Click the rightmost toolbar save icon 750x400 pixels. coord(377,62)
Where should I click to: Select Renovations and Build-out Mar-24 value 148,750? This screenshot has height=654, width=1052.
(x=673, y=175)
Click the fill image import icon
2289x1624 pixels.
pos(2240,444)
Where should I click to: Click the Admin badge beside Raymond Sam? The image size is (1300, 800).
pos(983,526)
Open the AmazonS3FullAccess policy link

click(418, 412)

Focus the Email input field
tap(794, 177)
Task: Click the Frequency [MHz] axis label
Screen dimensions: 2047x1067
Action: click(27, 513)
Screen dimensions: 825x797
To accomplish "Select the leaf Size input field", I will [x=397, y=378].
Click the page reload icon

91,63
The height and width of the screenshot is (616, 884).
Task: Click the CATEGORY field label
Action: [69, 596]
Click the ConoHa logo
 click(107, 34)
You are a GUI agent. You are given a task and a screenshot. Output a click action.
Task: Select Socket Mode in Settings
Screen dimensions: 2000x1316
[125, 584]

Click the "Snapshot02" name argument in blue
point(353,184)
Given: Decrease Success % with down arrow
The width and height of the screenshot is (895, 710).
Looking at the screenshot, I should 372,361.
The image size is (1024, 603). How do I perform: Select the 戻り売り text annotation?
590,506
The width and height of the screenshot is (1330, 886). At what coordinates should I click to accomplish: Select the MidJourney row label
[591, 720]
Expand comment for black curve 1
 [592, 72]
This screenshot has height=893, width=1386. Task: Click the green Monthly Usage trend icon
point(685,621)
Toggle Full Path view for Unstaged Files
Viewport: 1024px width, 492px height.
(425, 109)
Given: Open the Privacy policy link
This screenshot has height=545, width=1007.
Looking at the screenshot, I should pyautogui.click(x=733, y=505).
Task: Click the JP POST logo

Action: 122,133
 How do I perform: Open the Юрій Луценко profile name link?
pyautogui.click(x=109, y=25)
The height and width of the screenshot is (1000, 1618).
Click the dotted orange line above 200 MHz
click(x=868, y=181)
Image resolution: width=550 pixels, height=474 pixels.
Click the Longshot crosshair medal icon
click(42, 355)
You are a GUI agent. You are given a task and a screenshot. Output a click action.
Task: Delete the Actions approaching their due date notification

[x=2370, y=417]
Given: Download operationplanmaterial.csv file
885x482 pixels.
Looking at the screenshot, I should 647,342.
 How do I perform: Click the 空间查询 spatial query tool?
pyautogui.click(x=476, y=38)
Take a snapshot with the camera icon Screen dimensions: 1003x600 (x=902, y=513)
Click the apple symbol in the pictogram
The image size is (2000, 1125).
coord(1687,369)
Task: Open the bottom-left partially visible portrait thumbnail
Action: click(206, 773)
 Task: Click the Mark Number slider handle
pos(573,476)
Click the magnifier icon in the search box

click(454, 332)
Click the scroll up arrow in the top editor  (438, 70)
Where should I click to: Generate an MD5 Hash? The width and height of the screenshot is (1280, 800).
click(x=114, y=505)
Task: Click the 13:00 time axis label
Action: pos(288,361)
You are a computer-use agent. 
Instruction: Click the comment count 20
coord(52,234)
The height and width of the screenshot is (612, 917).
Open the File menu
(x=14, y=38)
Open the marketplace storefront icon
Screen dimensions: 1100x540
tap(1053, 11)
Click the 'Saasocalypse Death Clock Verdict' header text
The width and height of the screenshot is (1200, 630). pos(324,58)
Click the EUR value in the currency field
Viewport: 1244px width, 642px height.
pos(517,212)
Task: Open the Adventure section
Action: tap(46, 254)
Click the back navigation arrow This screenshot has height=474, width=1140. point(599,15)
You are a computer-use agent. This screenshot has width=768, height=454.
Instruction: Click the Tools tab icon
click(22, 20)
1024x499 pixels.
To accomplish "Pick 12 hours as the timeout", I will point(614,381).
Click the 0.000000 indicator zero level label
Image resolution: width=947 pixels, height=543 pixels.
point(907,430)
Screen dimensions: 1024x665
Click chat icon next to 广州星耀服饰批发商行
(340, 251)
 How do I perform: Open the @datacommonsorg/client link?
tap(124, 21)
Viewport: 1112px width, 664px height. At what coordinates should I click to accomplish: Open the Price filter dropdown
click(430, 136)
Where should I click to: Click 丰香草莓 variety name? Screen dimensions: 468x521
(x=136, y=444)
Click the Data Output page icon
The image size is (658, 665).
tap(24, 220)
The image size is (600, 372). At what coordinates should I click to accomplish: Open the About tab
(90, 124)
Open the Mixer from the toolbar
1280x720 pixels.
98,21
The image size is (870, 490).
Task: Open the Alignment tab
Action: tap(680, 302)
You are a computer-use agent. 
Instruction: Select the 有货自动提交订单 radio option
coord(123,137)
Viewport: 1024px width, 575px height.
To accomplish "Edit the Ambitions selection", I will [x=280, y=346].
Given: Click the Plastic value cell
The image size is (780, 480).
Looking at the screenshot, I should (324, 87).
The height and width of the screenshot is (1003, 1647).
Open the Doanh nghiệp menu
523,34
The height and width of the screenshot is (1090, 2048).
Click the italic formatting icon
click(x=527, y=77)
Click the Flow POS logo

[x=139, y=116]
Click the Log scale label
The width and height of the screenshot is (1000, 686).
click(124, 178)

# Problem to work on:
Return only those lines of the records that contain the string "toolbar".

# Solution:
Click the rightmost toolbar save icon 750x400 pixels. coord(377,62)
Open the Mixer from the toolbar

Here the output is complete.